Her revelation paled in comparison to the intimate insight Anton had shared, but—it was as personal as she could get without giving away her goal.

Anton glanced at the clock. “It’s late. Why don’t we call it a day and talk more tomorrow.”

Sunlight flooded the kitchen. It wasn’t late.

“Be ready to leave first thing in the morning.” He walked past her.

She grabbed his arm. “Don’t dismiss me, Anton. Give me a chance. A couple of weeks. That’s all I’m asking for.” That was all she needed. If she couldn’t uncover evidence against Anton in that time, she would be facing her nightmare, one where she’d have to cook and clean for the next few hundred years.

He pried her fingers off him. “I am giving you a chance.

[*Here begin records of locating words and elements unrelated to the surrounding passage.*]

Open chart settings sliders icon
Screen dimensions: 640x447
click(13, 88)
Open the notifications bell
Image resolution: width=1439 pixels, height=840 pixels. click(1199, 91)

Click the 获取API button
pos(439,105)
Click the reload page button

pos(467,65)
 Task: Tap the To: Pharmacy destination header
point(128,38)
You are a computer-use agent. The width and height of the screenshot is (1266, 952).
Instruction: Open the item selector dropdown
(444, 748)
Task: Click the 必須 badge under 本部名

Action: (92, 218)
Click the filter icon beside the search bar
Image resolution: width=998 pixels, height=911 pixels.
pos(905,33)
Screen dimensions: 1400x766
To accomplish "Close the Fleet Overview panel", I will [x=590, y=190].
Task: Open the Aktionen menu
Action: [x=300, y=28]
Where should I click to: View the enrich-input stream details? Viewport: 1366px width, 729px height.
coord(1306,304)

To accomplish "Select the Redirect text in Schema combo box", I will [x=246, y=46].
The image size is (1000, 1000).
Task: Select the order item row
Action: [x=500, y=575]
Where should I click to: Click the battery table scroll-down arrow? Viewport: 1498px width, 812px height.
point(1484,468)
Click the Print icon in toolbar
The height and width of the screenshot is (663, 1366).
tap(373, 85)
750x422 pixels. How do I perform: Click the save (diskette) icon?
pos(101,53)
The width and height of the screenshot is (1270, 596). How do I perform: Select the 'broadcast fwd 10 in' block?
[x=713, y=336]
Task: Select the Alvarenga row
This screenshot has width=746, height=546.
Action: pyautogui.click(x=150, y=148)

We’re going to the campus library tomorrow. I want to see your secretarial skills in action.”

Nyx deserved his doubt. “Oh? Which ones?”

“Note-taking and transcription. A newly discovered journal from a third-generation Alexander pride member was recently added to the library’s collection. I have yet to read it. You’ll copy some passages so I can do so in private.”

“Copying text? That’s it?”

Anton crossed his arms. “Yes. That’s it, but it’s not as easy as it sounds. The journal is written in the old language.”

Still, it was copying stuff. How hard could it be? She nodded. “You won’t be disappointed.”

She had over twelve hours to practice copying from the books she’d seen in Anton’s library.